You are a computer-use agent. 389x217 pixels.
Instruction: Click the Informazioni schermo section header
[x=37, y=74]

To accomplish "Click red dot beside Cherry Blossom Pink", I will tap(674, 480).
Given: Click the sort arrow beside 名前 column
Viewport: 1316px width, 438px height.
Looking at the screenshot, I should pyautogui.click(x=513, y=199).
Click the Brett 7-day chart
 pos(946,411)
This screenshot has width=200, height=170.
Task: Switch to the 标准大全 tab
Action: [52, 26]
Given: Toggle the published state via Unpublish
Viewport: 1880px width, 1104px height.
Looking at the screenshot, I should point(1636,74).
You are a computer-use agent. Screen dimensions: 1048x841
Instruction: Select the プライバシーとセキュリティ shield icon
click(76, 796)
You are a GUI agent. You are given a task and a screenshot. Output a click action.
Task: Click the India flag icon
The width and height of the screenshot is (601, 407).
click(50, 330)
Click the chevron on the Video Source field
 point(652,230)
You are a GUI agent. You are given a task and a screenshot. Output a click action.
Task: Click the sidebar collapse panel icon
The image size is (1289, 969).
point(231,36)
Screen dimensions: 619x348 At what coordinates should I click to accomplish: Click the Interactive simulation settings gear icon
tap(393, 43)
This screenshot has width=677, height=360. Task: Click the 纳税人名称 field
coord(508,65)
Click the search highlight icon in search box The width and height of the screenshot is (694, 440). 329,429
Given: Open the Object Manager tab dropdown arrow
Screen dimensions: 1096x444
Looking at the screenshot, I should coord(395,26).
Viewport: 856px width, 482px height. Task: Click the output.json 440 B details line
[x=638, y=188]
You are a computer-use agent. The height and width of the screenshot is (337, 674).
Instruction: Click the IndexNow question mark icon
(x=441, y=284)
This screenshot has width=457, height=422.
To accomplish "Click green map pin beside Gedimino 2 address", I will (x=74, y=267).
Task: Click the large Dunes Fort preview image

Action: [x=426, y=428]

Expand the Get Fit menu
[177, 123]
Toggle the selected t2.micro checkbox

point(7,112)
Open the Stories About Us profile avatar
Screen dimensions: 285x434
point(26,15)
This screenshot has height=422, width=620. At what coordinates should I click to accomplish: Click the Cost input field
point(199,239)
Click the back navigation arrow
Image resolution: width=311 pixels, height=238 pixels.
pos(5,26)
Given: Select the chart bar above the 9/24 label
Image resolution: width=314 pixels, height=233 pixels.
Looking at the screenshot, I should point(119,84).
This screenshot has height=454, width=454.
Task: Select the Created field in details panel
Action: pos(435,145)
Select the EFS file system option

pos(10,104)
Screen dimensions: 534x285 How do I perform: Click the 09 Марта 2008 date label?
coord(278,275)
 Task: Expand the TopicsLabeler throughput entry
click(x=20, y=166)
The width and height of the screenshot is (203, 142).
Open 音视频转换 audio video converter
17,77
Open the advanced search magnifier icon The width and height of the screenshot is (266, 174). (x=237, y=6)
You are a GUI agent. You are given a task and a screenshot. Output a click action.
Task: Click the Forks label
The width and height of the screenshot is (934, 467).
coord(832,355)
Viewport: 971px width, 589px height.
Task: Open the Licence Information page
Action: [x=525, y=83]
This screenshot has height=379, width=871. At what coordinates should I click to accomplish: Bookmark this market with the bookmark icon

--------------------------------------------------

What the task requires:
When you respond, give the whole listing again exactly as written.

Output for this task:
You are a computer-use agent. 389x217 pixels.
Instruction: Click the Informazioni schermo section header
[x=37, y=74]

To accomplish "Click red dot beside Cherry Blossom Pink", I will tap(674, 480).
Given: Click the sort arrow beside 名前 column
Viewport: 1316px width, 438px height.
Looking at the screenshot, I should pyautogui.click(x=513, y=199).
Click the Brett 7-day chart
 pos(946,411)
This screenshot has width=200, height=170.
Task: Switch to the 标准大全 tab
Action: [52, 26]
Given: Toggle the published state via Unpublish
Viewport: 1880px width, 1104px height.
Looking at the screenshot, I should point(1636,74).
You are a computer-use agent. Screen dimensions: 1048x841
Instruction: Select the プライバシーとセキュリティ shield icon
click(76, 796)
You are a GUI agent. You are given a task and a screenshot. Output a click action.
Task: Click the India flag icon
The width and height of the screenshot is (601, 407).
click(50, 330)
Click the chevron on the Video Source field
 point(652,230)
You are a GUI agent. You are given a task and a screenshot. Output a click action.
Task: Click the sidebar collapse panel icon
The image size is (1289, 969).
point(231,36)
Screen dimensions: 619x348 At what coordinates should I click to accomplish: Click the Interactive simulation settings gear icon
tap(393, 43)
This screenshot has width=677, height=360. Task: Click the 纳税人名称 field
coord(508,65)
Click the search highlight icon in search box The width and height of the screenshot is (694, 440). 329,429
Given: Open the Object Manager tab dropdown arrow
Screen dimensions: 1096x444
Looking at the screenshot, I should coord(395,26).
Viewport: 856px width, 482px height. Task: Click the output.json 440 B details line
[x=638, y=188]
You are a computer-use agent. The height and width of the screenshot is (337, 674).
Instruction: Click the IndexNow question mark icon
(x=441, y=284)
This screenshot has width=457, height=422.
To accomplish "Click green map pin beside Gedimino 2 address", I will (x=74, y=267).
Task: Click the large Dunes Fort preview image

Action: [x=426, y=428]

Expand the Get Fit menu
[177, 123]
Toggle the selected t2.micro checkbox

point(7,112)
Open the Stories About Us profile avatar
Screen dimensions: 285x434
point(26,15)
This screenshot has height=422, width=620. At what coordinates should I click to accomplish: Click the Cost input field
point(199,239)
Click the back navigation arrow
Image resolution: width=311 pixels, height=238 pixels.
pos(5,26)
Given: Select the chart bar above the 9/24 label
Image resolution: width=314 pixels, height=233 pixels.
Looking at the screenshot, I should point(119,84).
This screenshot has height=454, width=454.
Task: Select the Created field in details panel
Action: pos(435,145)
Select the EFS file system option

pos(10,104)
Screen dimensions: 534x285 How do I perform: Click the 09 Марта 2008 date label?
coord(278,275)
 Task: Expand the TopicsLabeler throughput entry
click(x=20, y=166)
The width and height of the screenshot is (203, 142).
Open 音视频转换 audio video converter
17,77
Open the advanced search magnifier icon The width and height of the screenshot is (266, 174). (x=237, y=6)
You are a GUI agent. You are given a task and a screenshot. Output a click action.
Task: Click the Forks label
The width and height of the screenshot is (934, 467).
coord(832,355)
Viewport: 971px width, 589px height.
Task: Open the Licence Information page
Action: [x=525, y=83]
This screenshot has height=379, width=871. At what coordinates should I click to accomplish: Bookmark this market with the bookmark icon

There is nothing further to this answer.